• **BRIEF**: Below is a block of entries; repeat exactly the lines starting at the line that contains "Select the portrait" and ending at the line that contains "1568x763 pixels.", both included.

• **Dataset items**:
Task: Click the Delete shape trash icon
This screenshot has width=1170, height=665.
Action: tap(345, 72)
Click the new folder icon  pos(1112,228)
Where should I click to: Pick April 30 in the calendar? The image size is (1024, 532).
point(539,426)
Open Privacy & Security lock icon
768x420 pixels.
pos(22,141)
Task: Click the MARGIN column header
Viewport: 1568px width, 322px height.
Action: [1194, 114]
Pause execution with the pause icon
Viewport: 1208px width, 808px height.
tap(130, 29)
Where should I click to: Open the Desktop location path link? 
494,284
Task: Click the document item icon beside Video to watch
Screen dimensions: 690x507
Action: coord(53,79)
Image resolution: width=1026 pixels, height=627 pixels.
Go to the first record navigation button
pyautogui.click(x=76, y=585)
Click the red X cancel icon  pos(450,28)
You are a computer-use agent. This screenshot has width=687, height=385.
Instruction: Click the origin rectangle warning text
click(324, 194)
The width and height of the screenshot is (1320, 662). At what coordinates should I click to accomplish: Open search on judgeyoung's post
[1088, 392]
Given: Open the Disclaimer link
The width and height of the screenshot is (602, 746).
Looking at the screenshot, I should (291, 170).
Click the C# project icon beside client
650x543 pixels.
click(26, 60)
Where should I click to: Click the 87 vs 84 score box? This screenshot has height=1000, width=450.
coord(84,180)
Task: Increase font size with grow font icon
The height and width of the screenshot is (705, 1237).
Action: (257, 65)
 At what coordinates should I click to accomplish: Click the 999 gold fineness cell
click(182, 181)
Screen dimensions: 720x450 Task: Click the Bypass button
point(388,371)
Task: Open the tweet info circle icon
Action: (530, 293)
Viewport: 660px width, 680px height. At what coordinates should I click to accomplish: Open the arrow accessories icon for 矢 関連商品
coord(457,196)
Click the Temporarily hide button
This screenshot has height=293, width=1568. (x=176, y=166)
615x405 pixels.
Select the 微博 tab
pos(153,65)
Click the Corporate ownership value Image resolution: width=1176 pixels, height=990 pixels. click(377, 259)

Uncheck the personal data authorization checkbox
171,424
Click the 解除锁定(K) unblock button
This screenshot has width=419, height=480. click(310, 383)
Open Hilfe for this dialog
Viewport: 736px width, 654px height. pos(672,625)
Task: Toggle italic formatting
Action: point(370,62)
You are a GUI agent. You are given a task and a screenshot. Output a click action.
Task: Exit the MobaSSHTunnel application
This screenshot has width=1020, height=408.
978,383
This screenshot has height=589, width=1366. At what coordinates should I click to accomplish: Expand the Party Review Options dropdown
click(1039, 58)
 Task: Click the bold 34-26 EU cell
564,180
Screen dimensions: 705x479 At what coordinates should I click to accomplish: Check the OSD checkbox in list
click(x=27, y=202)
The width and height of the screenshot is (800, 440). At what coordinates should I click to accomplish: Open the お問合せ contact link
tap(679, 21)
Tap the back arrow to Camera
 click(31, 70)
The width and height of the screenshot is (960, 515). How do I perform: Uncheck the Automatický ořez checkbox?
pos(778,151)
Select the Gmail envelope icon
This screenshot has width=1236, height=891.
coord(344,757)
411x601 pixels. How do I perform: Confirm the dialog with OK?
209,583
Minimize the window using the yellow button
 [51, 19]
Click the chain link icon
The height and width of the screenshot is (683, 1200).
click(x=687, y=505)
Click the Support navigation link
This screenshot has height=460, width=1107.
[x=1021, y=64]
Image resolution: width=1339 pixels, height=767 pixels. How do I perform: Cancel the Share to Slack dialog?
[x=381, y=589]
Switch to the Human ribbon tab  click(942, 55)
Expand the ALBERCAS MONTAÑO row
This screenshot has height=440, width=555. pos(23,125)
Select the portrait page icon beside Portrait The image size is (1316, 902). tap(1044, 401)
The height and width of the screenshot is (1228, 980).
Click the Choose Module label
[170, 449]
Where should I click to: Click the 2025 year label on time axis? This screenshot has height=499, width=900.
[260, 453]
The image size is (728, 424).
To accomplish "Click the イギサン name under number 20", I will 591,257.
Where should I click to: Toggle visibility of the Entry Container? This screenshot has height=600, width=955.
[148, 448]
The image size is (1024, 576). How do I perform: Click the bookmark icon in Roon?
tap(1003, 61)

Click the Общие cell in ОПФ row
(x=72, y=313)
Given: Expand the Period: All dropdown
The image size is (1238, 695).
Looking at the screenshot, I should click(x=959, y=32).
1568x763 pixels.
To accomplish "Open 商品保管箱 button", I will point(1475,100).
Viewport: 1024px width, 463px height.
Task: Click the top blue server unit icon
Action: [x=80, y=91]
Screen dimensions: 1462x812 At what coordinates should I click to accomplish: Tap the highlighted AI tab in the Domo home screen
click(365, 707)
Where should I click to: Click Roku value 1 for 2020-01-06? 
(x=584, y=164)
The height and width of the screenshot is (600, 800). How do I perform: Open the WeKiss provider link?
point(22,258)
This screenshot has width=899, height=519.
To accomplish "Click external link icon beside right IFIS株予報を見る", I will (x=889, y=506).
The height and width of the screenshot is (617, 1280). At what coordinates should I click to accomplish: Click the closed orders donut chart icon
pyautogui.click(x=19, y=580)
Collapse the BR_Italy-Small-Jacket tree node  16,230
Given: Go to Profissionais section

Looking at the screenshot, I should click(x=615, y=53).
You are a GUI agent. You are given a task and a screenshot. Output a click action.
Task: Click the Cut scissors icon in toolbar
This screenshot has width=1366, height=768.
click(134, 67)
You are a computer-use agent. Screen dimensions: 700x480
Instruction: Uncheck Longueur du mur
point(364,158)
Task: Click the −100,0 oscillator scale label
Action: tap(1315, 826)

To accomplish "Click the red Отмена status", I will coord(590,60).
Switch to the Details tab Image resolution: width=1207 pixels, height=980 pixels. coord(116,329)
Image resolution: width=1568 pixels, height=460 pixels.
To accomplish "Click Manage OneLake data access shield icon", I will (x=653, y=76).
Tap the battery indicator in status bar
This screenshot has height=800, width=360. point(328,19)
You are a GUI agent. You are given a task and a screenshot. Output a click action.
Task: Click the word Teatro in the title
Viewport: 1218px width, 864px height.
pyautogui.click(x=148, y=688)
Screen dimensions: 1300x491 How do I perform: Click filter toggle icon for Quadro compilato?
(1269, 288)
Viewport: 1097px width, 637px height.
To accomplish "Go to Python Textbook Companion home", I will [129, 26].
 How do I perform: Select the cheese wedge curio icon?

• **SOLUTION BELOW**:
Select the portrait page icon beside Portrait The image size is (1316, 902). tap(1044, 401)
The height and width of the screenshot is (1228, 980).
Click the Choose Module label
[170, 449]
Where should I click to: Click the 2025 year label on time axis? This screenshot has height=499, width=900.
[260, 453]
The image size is (728, 424).
To accomplish "Click the イギサン name under number 20", I will 591,257.
Where should I click to: Toggle visibility of the Entry Container? This screenshot has height=600, width=955.
[148, 448]
The image size is (1024, 576). How do I perform: Click the bookmark icon in Roon?
tap(1003, 61)

Click the Общие cell in ОПФ row
(x=72, y=313)
Given: Expand the Period: All dropdown
The image size is (1238, 695).
Looking at the screenshot, I should click(x=959, y=32).
1568x763 pixels.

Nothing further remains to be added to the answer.